**Requirement 1**. In the Leithart passage, which work of Luther's was the writer reminded of when reading Leithart's account of the "deliverdict"?
**Requirement 2**. Write out the Leithart passage word for word, from "Indeed, for those" up to and including "in this post.".

**Source text**.

Now many Protestants, rightly or wrongly (and I am inclined to think rightly), can get awfully nervous when it comes to tinkering with the material principle of the Reformation, justification sola fide. Thus you would think that if what you had to say on the topic was in fact substantially in continuity with Reformational doctrine, that you would be at pains to emphasize that fact, and to present your position where possible in traditional terms. This is particularly the case in a day and age when many Protestants, unschooled in and insecure about the basic principles of their Protestant heritage, are tempted to jump ship to unreformed traditions in response to polemics which caricature key Protestant teachings (particularly justification by faith). So I find it surprising and concerning that Leithart at many points seems to do the opposite, seeking to unnecessarily accentuate differences between his own views and those of the Reformers, and to blur rather than clarify traditional Protestant doctrine.
Indeed, for those who want to cut to the chase (for this will, I am afraid, be a very long post, given the need for some quite long quotations to accurately state Leithart’s argument and illustrate its discontinuities with the tradition), I will state up front what I will argue in this post.
First, Leithart offers what is to my mind in all its essentials a pretty impeccably Protestant account of the meaning and implications of the sinner’s justification by faith. Justification is not a mere pardon, not a mere verdict, but a transformative, liberating declaration that frees the sinner from condemnation and gives him new life from the dead, that makes him no longer a slave in bondage to the law but a son of God; indeed, united to the Son of God, all that is Christ’s is his. I was reminded of nothing so much as Luther’s Freedom of a Christian when reading Leithart’s account of the “deliverdict.”
Second, however, rather than claiming the glorious heritage of Protestant teaching on justification as his own, Leithart repeatedly insinuates that there are profound tensions and ambiguities in it that have prevented it from often saying what it should say—what would be the full expression of its essential insight that our status comes from outside of us—and led it often to reduce justification to a thin and ineffective declaration that is of no existential import for the sinner. Sometimes, to be sure, Leithart uses language like “some Protestants have said” implying that there is on this point good Protestant theology, to which we should return, and bad forms of Protestant theology, that should be rejected. At other points, however, it seems clear that he views the bad forms as springing from a fundamental tension that goes right back to the beginning, such that there have not been until now, perhaps, any unequivocal statements of Protestant theology on this point.

**Data section**.
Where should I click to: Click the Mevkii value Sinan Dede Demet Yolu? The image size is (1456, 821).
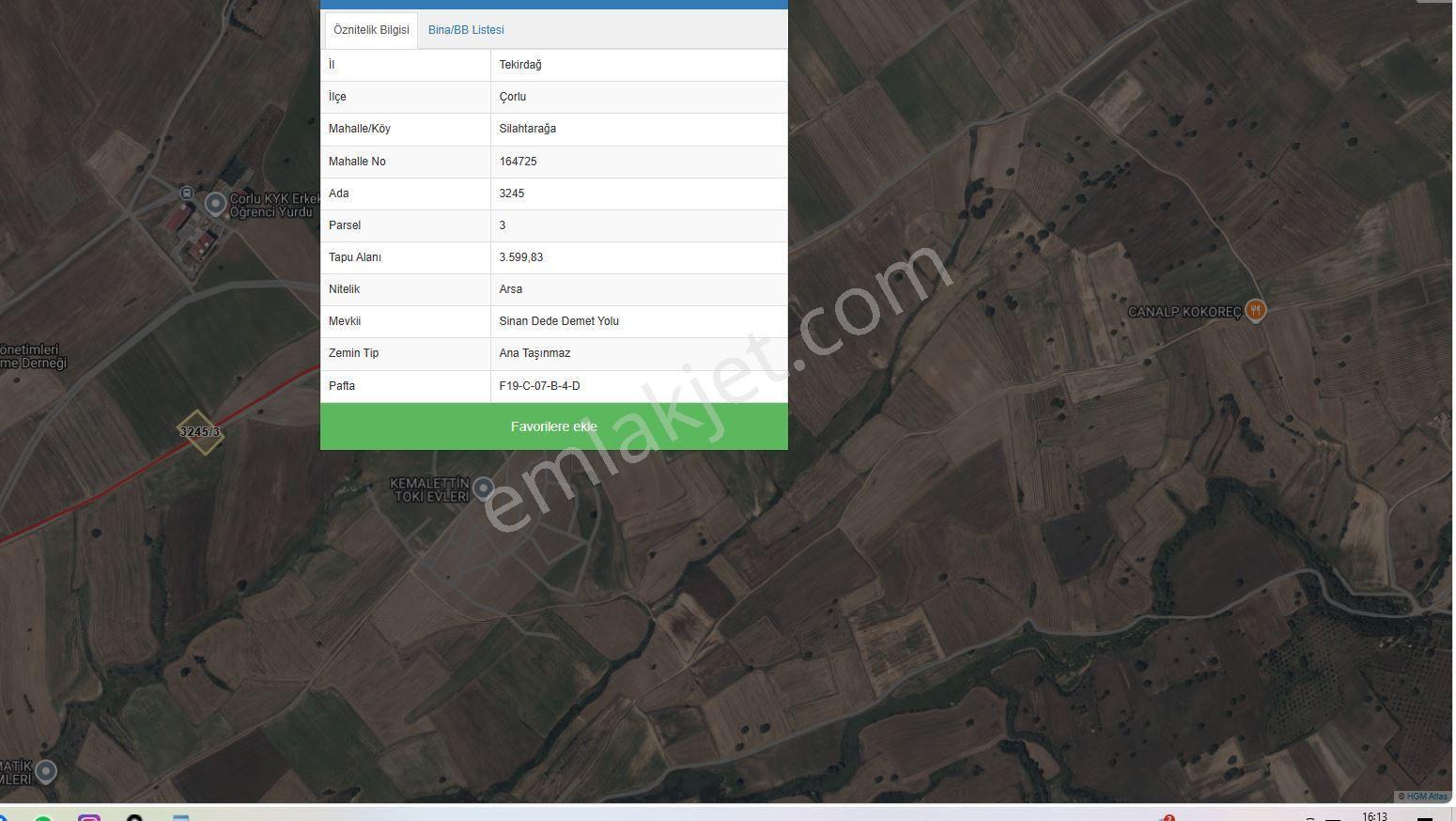[559, 321]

**Task response 1**. Luther's Freedom of a Christian.

**Task response 2**.
Indeed, for those who want to cut to the chase (for this will, I am afraid, be a very long post, given the need for some quite long quotations to accurately state Leithart’s argument and illustrate its discontinuities with the tradition), I will state up front what I will argue in this post.